- [Listed entries]
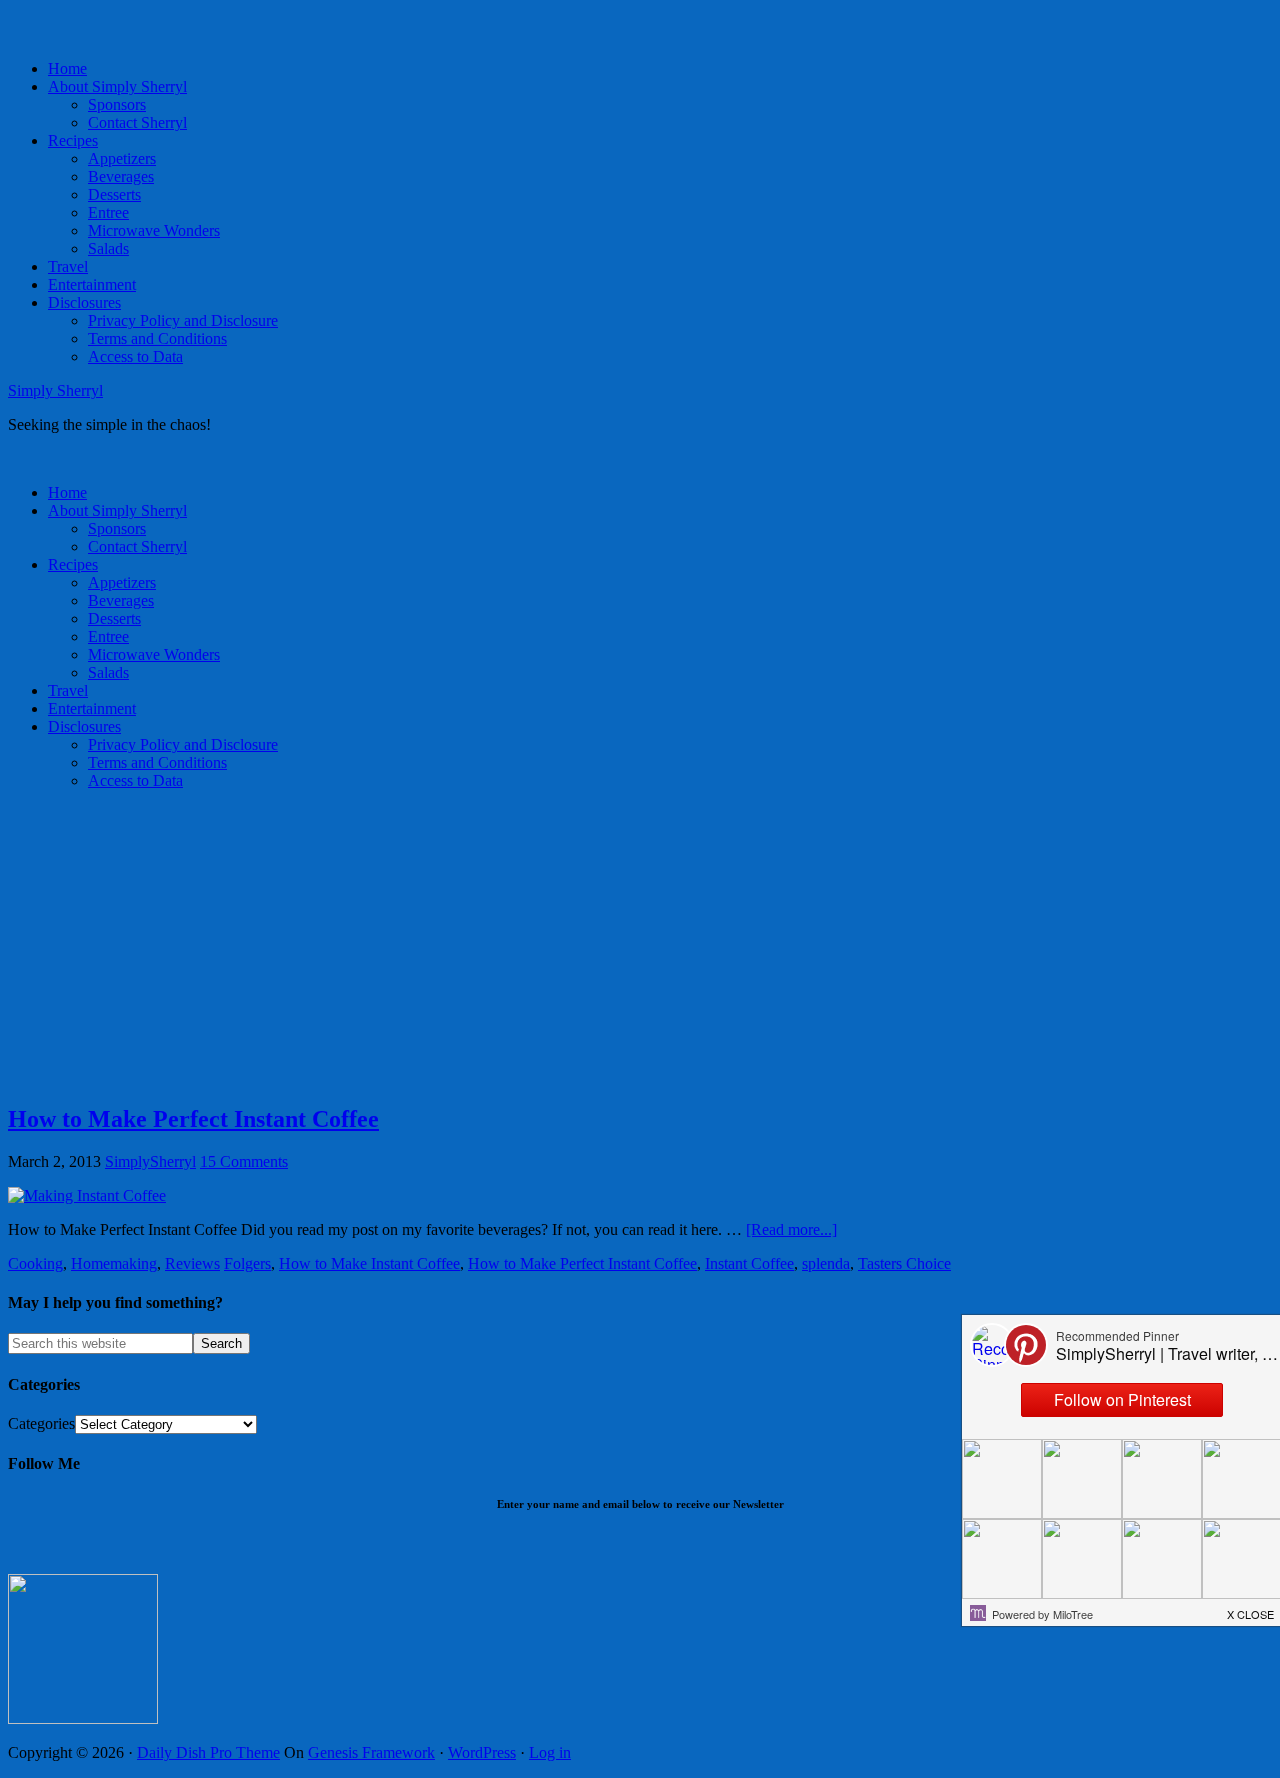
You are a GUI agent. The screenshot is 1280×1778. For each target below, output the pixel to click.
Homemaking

--

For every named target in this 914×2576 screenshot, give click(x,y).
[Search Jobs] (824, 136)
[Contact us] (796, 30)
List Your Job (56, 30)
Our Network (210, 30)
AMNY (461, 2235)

- [Your task] Whenever "screenshot" shows up in a line of the listing, copy that whole line.

- [Worked solution]
You are a GUI agent. The screenshot is 1280×1778. For each target below, output the pixel to click.
For every named target in this 914×2576 screenshot, give click(x,y).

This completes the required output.